Now, we will apply the formula ${\left( {a + b} \right)^n} = \left( {\begin{array}{*{20}{c}}
  n \\
  r
\end{array}} \right){a^{n - r}}{b^r}$.
\[
   \Rightarrow {\left( {3 - 0.01} \right)^{12}} \\
   = \left( {\begin{array}{*{20}{c}}
  {12} \\
  0
\end{array}} \right)\left( {{3^{12}}} \right)\left( { - {{0.01}^0}} \right) + \left( {\begin{array}{*{20}{c}}
  {12} \\
  1
\end{array}} \right)\left( {{3^{11}}} \right)\left( { - {{0.01}^1}} \right) + \left( {\begin{array}{*{20}{c}}
  {12} \\
  2
\end{array}} \right)\left( {{3^{10}}} \right)\left( { - {{0.01}^2}} \right) + \left( {\begin{array}{*{20}{c}}
  {12} \\
  3
\end{array}} \right)\left( {{3^9}} \right)\left( { - {{0.01}^3}} \right) \\
   + \left( {\begin{array}{*{20}{c}}
  {12} \\
  4
\end{array}} \right)\left( {{3^8}} \right)\left( { - {{0.01}^4}} \right) + \left( {\begin{array}{*{20}{c}}
  {12} \\
  5
\end{array}} \right)\left( {{3^7}} \right)\left( { - {{0.01}^5}} \right) + \left( {\begin{array}{*{20}{c}}
  {12} \\
  6
\end{array}} \right)\left( {{3^6}} \right)\left( { - {{0.01}^6}} \right) + \left( {\begin{array}{*{20}{c}}
  {12} \\
  7
\end{array}} \right)\left( {{3^5}} \right)\left( { - {{0.01}^7}} \right) \\
   + \left( {\begin{array}{*{20}{c}}
  {12} \\
  8
\end{array}} \right)\left( {{3^4}} \right)\left( { - {{0.01}^8}} \right) + \left( {\begin{array}{*{20}{c}}
  {12} \\
  9
\end{array}} \right)\left( {{3^3}} \right)\left( { - {{0.01}^9}} \right) + \left( {\begin{array}{*{20}{c}}
  {12} \\
  {10}
\end{array}} \right)\left( {{3^2}} \right)\left( { - {{0.01}^{10}}} \right) + \left( {\begin{array}{*{20}{c}}
  {12} \\
  {11}
\end{array}} \right)\left( {{3^1}} \right)\left( { - {{0.01}^{11}}} \right) \\
   + \left( {\begin{array}{*{20}{c}}
  {12} \\
  {12}
\end{array}} \right)\left( {{3^0}} \right)\left( { - {{0.01}^{12}}} \right) \\
 \]
Here we can consider first five steps only as with the increase in the power of $ - 0.01$, the values become negligible.
\[
   \Rightarrow {\left( {3 - 0.01} \right)^{12}} \\
   = \left( {\begin{array}{*{20}{c}}
  {12} \\
  0
\end{array}} \right)\left( {{3^{12}}} \right)\left( { - {{0.01}^0}} \right) + \left( {\begin{array}{*{20}{c}}
  {12} \\
  1
\end{array}} \right)\left( {{3^{11}}} \right)\left( { - {{0.01}^1}} \right) + \left( {\begin{array}{*{20}{c}}
  {12} \\
  2
\end{array}} \right)\left( {{3^{10}}} \right)\left( { - {{0.01}^2}} \right) + \left( {\begin{array}{*{20}{c}}
  {12} \\
  3
\end{array}} \right)\left( {{3^9}} \right)\left( { - {{0.01}^3}} \right) \\
   + \left( {\begin{array}{*{20}{c}}
  {12} \\
  4
\end{array}} \right)\left( {{3^8}} \right)\left( { - {{0.01}^4}} \right) \\
   = 531441 - 0.12(177147) + 0.0066(59049) - 0.000220(19683) + 0.00000495(6561) \\
   = 531441 - 21257.64 + 389.7234 - 4.330260 + 0.3247695 \\
   \approx 510568.79 \\
 \]
Thus, by using binomial theorem, we can approximate ${\left( {2.99} \right)^{12}}$ as $510568.79$.

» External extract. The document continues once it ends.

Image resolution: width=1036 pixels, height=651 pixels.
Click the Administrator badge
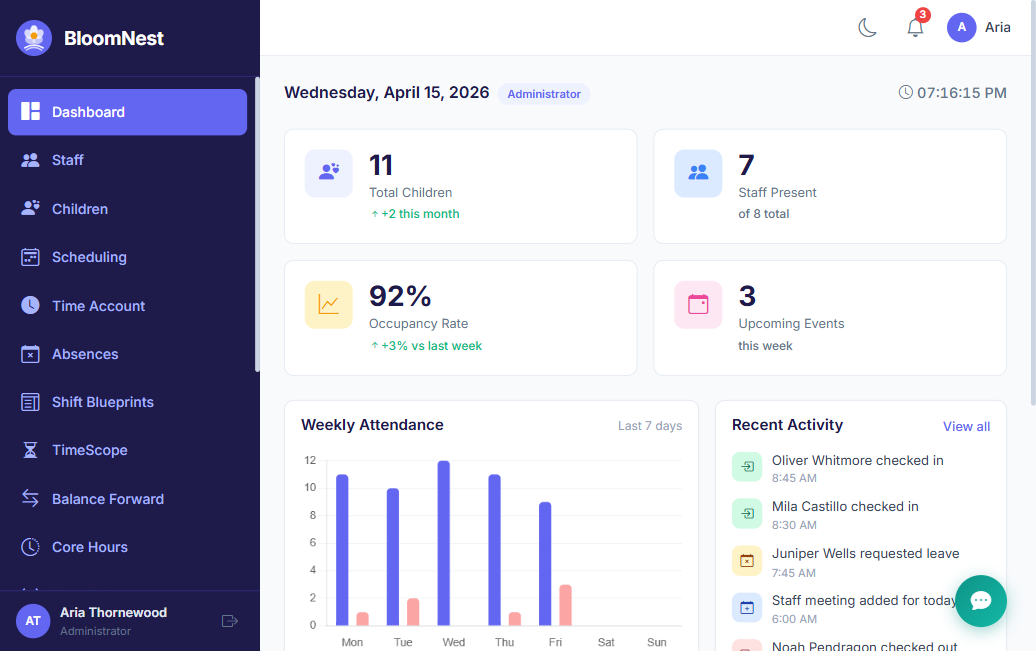click(x=543, y=93)
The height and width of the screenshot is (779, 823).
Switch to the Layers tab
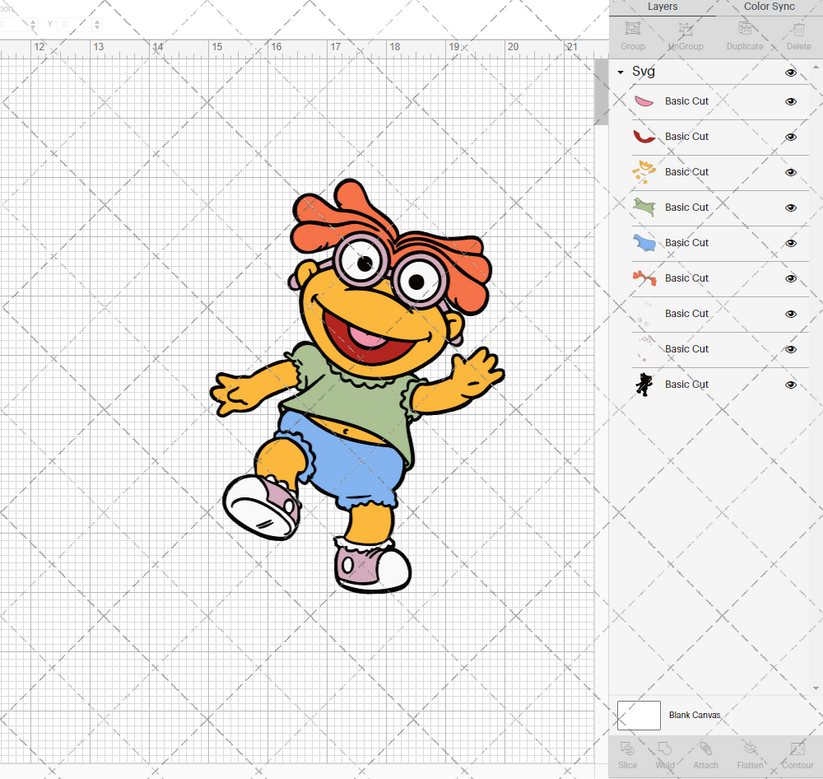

Note: We have used the binomial theorem to solve this problem. We know that as the power increases the expansion becomes lengthy and tedious to calculate. A binomial expression that has been raised to a very large power can be easily calculated with the help of the Binomial Theorem As we have done in this question.